Students are urged to question how language forms national identities and how cultural production — such as film, digital products, and literature — represents and, at times, questions national identity.
Too often, Arriaga says, the study of language is met with the question, “What kind of job can that get me?” He tells skeptical parents and students that this generation of undergraduates is training for jobs that may not yet exist.
“What you plan for your future is not necessarily what’s going to happen,” he says. “You need to be prepared. You need to be flexible. What we teach here in Languages, Literature and Culture is resiliency.
“The very idea of learning a language requires different skills such as memorization, communication, and the flexibility to go out of your comfort zone. Those are skills valued by employers around the world.”
Arriaga’s goal is to engage other Clark disciplines in the study of language and culture. He notes, for instance, that coding and developing video games, as the students in Clark’s Becker School of Design & Technology do each day, is the equivalent of learning a new language.

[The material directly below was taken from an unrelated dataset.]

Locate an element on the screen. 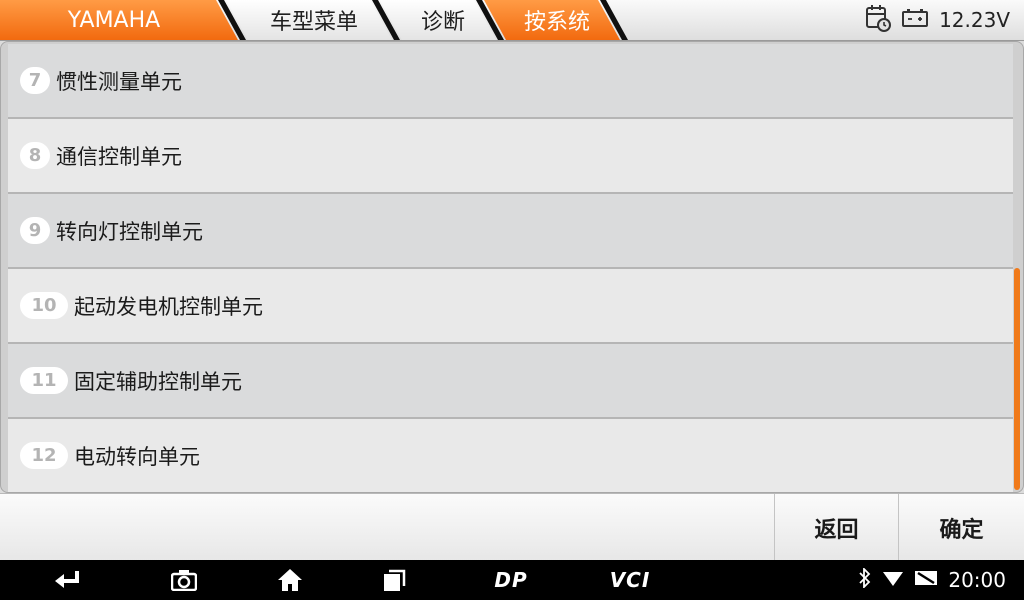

Arriaga came to Clark after serving as a professor and chair of the Department of Global Languages and Cross-Cultural Studies at the University of Indianapolis. He has a master’s in Hispanic American Literature from the Caro y Cuervo Institute in Colombia and a doctorate in Hispanic studies and migration studies from the University of Western Ontario.
Arriaga has succeeded Valentine as chair of Language, Literature and Culture. He is steering the department through a difficult time as staff, faculty, and students continue to grieve the death last August of Professor Robert Deam Tobin, the Henry J Leir Chair in Language, Literature, and Culture.
His research intersects in the fields of critical race studies, Afro-Latinx and Afro-Latin American studies, digital studies, and digital humanities.
Arriaga is currently working on a book project that investigates data colonialism and its effects on Afro-Brazilian communities. He is examining a network of groups that is challenging the way governments and companies manage data to misrepresent historically marginalized people. The network is learning to interpret, analyze, and visualize data to give a voice back to these underrepresented groups.
“The studied groups would like to use that power to give a message to the world,” Arriaga says. “They exist. They are human beings. They are important.”